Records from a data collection
###

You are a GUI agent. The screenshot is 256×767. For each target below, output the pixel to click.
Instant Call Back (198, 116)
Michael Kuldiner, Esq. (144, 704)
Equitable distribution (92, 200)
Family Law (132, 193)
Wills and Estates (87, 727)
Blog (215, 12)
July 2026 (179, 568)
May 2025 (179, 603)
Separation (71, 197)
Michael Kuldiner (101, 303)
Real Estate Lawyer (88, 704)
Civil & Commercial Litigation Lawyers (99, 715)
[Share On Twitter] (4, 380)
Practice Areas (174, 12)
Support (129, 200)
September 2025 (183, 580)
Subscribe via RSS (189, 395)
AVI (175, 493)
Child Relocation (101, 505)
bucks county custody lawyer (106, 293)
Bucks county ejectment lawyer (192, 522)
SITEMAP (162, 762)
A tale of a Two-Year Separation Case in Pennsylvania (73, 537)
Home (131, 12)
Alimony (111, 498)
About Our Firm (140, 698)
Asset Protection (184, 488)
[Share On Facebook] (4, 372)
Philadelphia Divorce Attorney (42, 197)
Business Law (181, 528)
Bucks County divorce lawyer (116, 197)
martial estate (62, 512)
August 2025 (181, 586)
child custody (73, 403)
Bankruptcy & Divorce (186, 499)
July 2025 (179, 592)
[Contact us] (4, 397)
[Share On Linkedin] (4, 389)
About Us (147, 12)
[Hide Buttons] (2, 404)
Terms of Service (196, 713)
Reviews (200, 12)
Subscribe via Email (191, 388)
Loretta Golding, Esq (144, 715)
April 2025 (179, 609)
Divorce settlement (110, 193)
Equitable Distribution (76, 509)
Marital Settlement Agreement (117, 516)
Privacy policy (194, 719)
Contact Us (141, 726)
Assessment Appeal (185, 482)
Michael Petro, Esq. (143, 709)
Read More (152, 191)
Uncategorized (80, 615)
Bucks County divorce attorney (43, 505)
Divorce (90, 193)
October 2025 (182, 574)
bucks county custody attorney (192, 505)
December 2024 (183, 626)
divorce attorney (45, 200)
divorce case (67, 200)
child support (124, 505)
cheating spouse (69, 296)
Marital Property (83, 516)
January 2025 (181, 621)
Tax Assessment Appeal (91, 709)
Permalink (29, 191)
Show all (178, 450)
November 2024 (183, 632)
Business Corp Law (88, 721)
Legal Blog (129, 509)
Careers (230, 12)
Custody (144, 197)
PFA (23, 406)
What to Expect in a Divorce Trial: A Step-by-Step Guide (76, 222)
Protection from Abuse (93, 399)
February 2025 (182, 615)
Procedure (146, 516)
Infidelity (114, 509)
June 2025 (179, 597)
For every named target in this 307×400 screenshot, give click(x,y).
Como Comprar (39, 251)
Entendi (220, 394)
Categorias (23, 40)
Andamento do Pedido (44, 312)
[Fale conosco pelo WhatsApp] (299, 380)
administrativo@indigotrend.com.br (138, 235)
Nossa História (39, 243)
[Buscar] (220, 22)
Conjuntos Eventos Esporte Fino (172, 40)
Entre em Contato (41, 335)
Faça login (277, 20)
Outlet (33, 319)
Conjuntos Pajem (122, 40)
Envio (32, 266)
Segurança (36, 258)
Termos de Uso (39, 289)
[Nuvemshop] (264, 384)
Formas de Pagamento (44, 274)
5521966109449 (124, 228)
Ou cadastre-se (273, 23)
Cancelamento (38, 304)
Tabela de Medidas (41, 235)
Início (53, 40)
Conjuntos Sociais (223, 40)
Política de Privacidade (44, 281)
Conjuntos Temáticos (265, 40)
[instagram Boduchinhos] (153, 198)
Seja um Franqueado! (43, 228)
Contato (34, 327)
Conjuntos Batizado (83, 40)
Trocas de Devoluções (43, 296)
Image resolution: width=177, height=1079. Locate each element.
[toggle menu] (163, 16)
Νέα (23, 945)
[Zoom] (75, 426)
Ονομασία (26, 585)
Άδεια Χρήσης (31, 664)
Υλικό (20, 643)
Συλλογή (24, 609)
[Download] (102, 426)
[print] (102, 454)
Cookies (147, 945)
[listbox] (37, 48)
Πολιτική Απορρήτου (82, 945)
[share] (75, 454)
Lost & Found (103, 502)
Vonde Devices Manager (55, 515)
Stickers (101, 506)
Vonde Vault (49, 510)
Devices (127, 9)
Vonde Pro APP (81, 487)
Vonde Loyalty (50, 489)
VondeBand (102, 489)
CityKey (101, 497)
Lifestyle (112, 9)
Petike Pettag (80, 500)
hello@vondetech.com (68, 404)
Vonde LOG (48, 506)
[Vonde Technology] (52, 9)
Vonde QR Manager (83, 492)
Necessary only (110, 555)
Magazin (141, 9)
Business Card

###

The task
Rewrite the listing above, replacing "Stickers" with "Labels" wherever it occurs and keeping everything else the same.

Reply to the task
You are a GUI agent. The screenshot is 256×767. For each target below, output the pixel to click.
Instant Call Back (198, 116)
Michael Kuldiner, Esq. (144, 704)
Equitable distribution (92, 200)
Family Law (132, 193)
Wills and Estates (87, 727)
Blog (215, 12)
July 2026 (179, 568)
May 2025 (179, 603)
Separation (71, 197)
Michael Kuldiner (101, 303)
Real Estate Lawyer (88, 704)
Civil & Commercial Litigation Lawyers (99, 715)
[Share On Twitter] (4, 380)
Practice Areas (174, 12)
Support (129, 200)
September 2025 (183, 580)
Subscribe via RSS (189, 395)
AVI (175, 493)
Child Relocation (101, 505)
bucks county custody lawyer (106, 293)
Bucks county ejectment lawyer (192, 522)
SITEMAP (162, 762)
A tale of a Two-Year Separation Case in Pennsylvania (73, 537)
Home (131, 12)
Alimony (111, 498)
About Our Firm (140, 698)
Asset Protection (184, 488)
[Share On Facebook] (4, 372)
Philadelphia Divorce Attorney (42, 197)
Business Law (181, 528)
Bucks County divorce lawyer (116, 197)
martial estate (62, 512)
August 2025 (181, 586)
child custody (73, 403)
Bankruptcy & Divorce (186, 499)
July 2025 (179, 592)
[Contact us] (4, 397)
[Share On Linkedin] (4, 389)
About Us (147, 12)
[Hide Buttons] (2, 404)
Terms of Service (196, 713)
Reviews (200, 12)
Subscribe via Email (191, 388)
Loretta Golding, Esq (144, 715)
April 2025 (179, 609)
Divorce settlement (110, 193)
Equitable Distribution (76, 509)
Marital Settlement Agreement (117, 516)
Privacy policy (194, 719)
Contact Us (141, 726)
Assessment Appeal (185, 482)
Michael Petro, Esq. (143, 709)
Read More (152, 191)
Uncategorized (80, 615)
Bucks County divorce attorney (43, 505)
Divorce (90, 193)
October 2025 (182, 574)
bucks county custody attorney (192, 505)
December 2024 (183, 626)
divorce attorney (45, 200)
divorce case (67, 200)
child support (124, 505)
cheating spouse (69, 296)
Marital Property (83, 516)
January 2025 (181, 621)
Tax Assessment Appeal (91, 709)
Permalink (29, 191)
Show all (178, 450)
November 2024 (183, 632)
Business Corp Law (88, 721)
Legal Blog (129, 509)
Careers (230, 12)
Custody (144, 197)
PFA (23, 406)
What to Expect in a Divorce Trial: A Step-by-Step Guide (76, 222)
Protection from Abuse (93, 399)
February 2025 (182, 615)
Procedure (146, 516)
Infidelity (114, 509)
June 2025 (179, 597)
For every named target in this 307×400 screenshot, give click(x,y).
Como Comprar (39, 251)
Entendi (220, 394)
Categorias (23, 40)
Andamento do Pedido (44, 312)
[Fale conosco pelo WhatsApp] (299, 380)
administrativo@indigotrend.com.br (138, 235)
Nossa História (39, 243)
[Buscar] (220, 22)
Conjuntos Eventos Esporte Fino (172, 40)
Entre em Contato (41, 335)
Faça login (277, 20)
Outlet (33, 319)
Conjuntos Pajem (122, 40)
Envio (32, 266)
Segurança (36, 258)
Termos de Uso (39, 289)
[Nuvemshop] (264, 384)
Formas de Pagamento (44, 274)
5521966109449 (124, 228)
Ou cadastre-se (273, 23)
Cancelamento (38, 304)
Tabela de Medidas (41, 235)
Início (53, 40)
Conjuntos Sociais (223, 40)
Política de Privacidade (44, 281)
Conjuntos Temáticos (265, 40)
[instagram Boduchinhos] (153, 198)
Seja um Franqueado! (43, 228)
Contato (34, 327)
Conjuntos Batizado (83, 40)
Trocas de Devoluções (43, 296)
Image resolution: width=177, height=1079. Locate each element.
[toggle menu] (163, 16)
Νέα (23, 945)
[Zoom] (75, 426)
Ονομασία (26, 585)
Άδεια Χρήσης (31, 664)
Υλικό (20, 643)
Συλλογή (24, 609)
[Download] (102, 426)
[print] (102, 454)
Cookies (147, 945)
[listbox] (37, 48)
Πολιτική Απορρήτου (82, 945)
[share] (75, 454)
Lost & Found (103, 502)
Vonde Devices Manager (55, 515)
Labels (101, 506)
Vonde Vault (49, 510)
Devices (127, 9)
Vonde Pro APP (81, 487)
Vonde Loyalty (50, 489)
VondeBand (102, 489)
CityKey (101, 497)
Lifestyle (112, 9)
Petike Pettag (80, 500)
hello@vondetech.com (68, 404)
Vonde LOG (48, 506)
[Vonde Technology] (52, 9)
Vonde QR Manager (83, 492)
Necessary only (110, 555)
Magazin (141, 9)
Business Card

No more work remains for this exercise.